Wednesday, December 15, 2010

Life, Glory, Death

Men are in rebellion against God. Our rebellion began in Adam, progresses through Adam’s offspring, appears in our hearts, and comes out our fingertips. All a person needs to illustrate his sinfulness is time and opportunity. As soon as a person is old enough and powerful (strength and ability) enough, he will naturally sin.

This rebellion is not necessarily an anarchistic streak in man, it is an attempt to control the universe and everything and everyone else in the universe—including God. It isn’t that men have anything against God, per se, it is that they have a profound love for themselves. If anything seeks to take the place of their beloved, the response is jealousy, wrath, tantrums, and various kinds of “defensive” mechanisms.
These statements are incontrovertible. They are universal for all mankind. “All have sinned…” the Bible says (Rom. 3:23). And while the verse goes on to say that in their sinning we have fallen short of the glory of God, it is also safe to say that we have sinned against God in the hope of making ourselves more glorious.
But God is still God and he made the world in a certain way. He made it for his glory, not our glory. He is the central figure in his story. We are simply rebels and upstarts. God is God and we are not.
Since this is true, we should expect that the way God would want things would turn out for his good. It is like a little boy is out in the yard playing with his toy soldiers. If he wants to burn them with the sun shining through a magnifying glass, he does it, and the soldiers burn up. The boy is happy, the soldiers are turned to blobs of plastic or are non-existent. In our world God does what he wants and we burn up or whatever he wants. That’s the way it is.

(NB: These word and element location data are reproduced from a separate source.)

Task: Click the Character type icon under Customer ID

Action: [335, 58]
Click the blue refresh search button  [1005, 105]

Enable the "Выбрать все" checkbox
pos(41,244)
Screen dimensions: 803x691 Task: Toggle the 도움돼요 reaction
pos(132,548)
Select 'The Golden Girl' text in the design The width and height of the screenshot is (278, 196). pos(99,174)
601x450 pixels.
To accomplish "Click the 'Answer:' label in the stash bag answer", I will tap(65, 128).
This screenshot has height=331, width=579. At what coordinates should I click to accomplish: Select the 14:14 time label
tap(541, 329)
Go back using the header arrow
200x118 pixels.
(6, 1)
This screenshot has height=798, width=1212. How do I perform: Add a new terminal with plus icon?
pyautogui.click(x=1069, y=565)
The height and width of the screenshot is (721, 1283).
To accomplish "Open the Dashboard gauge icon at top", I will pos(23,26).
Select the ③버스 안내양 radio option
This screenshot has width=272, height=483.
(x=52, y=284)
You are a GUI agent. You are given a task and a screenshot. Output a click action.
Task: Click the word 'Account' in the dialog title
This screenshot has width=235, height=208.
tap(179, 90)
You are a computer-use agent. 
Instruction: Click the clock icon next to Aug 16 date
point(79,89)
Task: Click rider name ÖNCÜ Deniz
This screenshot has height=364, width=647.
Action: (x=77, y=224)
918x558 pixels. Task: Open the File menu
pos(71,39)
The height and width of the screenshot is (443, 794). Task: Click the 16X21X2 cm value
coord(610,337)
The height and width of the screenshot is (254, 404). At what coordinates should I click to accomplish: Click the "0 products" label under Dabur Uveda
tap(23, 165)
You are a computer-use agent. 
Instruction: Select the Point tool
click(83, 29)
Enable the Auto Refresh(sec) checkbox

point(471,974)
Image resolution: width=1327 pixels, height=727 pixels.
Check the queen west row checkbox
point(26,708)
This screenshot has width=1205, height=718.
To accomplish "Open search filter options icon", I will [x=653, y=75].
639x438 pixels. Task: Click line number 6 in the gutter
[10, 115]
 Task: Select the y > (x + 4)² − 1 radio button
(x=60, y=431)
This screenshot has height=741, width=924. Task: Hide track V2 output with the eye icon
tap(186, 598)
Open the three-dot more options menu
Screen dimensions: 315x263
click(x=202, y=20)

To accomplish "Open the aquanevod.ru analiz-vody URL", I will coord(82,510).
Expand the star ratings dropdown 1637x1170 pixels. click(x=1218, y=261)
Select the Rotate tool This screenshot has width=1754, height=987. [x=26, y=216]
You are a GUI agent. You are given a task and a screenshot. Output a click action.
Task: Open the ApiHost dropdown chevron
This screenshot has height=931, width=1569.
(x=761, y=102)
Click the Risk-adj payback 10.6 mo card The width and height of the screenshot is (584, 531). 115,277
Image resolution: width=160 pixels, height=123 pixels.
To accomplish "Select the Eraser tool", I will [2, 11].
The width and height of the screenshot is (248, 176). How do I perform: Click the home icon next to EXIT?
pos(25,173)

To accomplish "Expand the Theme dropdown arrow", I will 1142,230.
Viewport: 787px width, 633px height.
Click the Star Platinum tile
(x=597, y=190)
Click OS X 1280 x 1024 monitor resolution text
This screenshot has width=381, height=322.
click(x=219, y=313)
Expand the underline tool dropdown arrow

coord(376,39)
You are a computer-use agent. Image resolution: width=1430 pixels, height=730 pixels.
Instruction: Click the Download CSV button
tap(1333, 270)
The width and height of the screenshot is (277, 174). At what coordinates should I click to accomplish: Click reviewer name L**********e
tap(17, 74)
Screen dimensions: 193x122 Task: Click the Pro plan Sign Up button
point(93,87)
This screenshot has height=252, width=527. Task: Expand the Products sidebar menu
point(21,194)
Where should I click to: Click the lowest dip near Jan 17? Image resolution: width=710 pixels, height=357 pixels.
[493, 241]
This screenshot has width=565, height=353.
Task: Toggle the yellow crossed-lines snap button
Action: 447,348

God is God and we are not.
What we see is our world not cooperating with our plans, our agenda for how our lives ought to be working out. Because we are striving to swim against the tide of God’s creation, meant to glorify him, nothing goes right for us. Our families fall apart, our jobs are a waste of our time, our children rebel and get involved with illicit sex, drugs, and alcohol. We strive after a life of happiness and wholeness and all we get for our grand labors is trouble and strife, pain and suffering.
The Bible tells us that the wages of sin is death. We think of death as what happens to us when the plug is pulled at the end of our lives. But the Bible defines death as the state of existence we are in when we do not know God personally. When we see a body that has been dead for several days we see decay, smell nasty things, and see even worse things. What we see when we look at the life of someone who is in rebellion against God is the same kind of death. When you look at the life of someone who is living for their own glory in the world God created, you are looking at real death. This is precisely how the Bible speaks of man’s situation apart from submission to God’s decrees, they are “dead in their trespasses and sins” (Eph. 2:1).